The Shanghai Museum is mainly a museum for ancient arts. At present it is divided into ten sections. These are: ancient Chinese bronzes, sculpture, ceramics, jades, seals, calligraphy, coin and currency, paintings, Ming and Qing-dynasty furniture, and crafts of China's national minorities. In addition to these ten permanent exhibitions, the museum often holds small-scale exhibitions and also exhibits articles from elsewhere on a short-term basis. The Museum also exhibits its material in museums both within China and abroad.
Among the holdings of the Museum many items are superlative works of art and are unique in the entire country. These include in particular the bronzes, calligraphy, paintings, and Ming and Qing furniture.
China's Shang and Zhou-period bronzes are an important testimony to the ancient civilization of the country. When visitors enter the Ancient Bronzes Hall, the presentation and atmosphere of the rooms expresses the cultural atmosphere of the bronze age. The subdued dark-green tone of the walls imparts an ancient atmosphere, the simple and elegant display cases and the lighting are carefully designed to enhance the experience. Some 400 exquisite bronze items are displayed in a space of 1,200 square meters, perfectly reflecting the history of the development of China's ancient bronze arts.
The Calligraphy Hall includes works from many dynasties; in chronological order it displays the history of the marvelous genius of Chinese calligraphic arts. The aura of the hall is scholarly and elegant, assisted by automatic lighting in display cases that protects the art by shining only when the visitor is viewing a work. Among these works are a number of unique world treasures.

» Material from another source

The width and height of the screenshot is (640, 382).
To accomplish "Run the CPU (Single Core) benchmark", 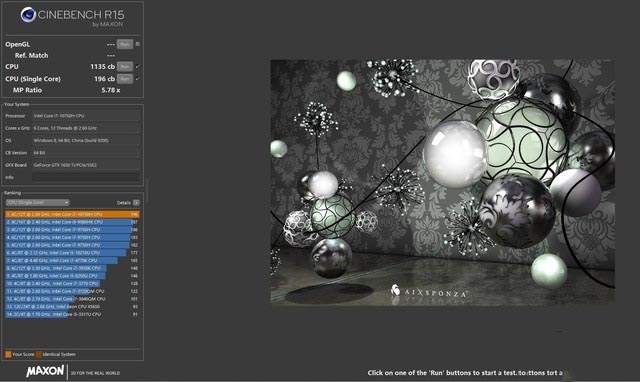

The Chinese Painting Hall of the Museum similarly has a touch of traditional architectural style to it, combined with an atmosphere of Confucian elegance. Around 120 masterpieces are displayed in the 1,200?square-meter exhibition space. These date from the Tang dynasty to modern times but do not include contemporary works.
The apex of Chinese furniture creation occurred during the Ming and Qing dynasties. Walking into the Ming and Qing Furniture Hall is like walking back into the gardens and rooms of the Ming and Qing dynasty. In some 700 square meters of space are exhibited some 100 pieces of superlative Chinese Ming and Qing-dynasty furniture. Among these are Ming pieces that are fluid in line and harmonious in proportion. The Qing pieces have more complex ornamentation and are often made of thicker, heavier wood.
The underground part of the Shanghai Museum also has some courtyard gardens that imitate authentic Chinese traditions. Although these are hidden deeply underground, their architecture and environment seem light and airy.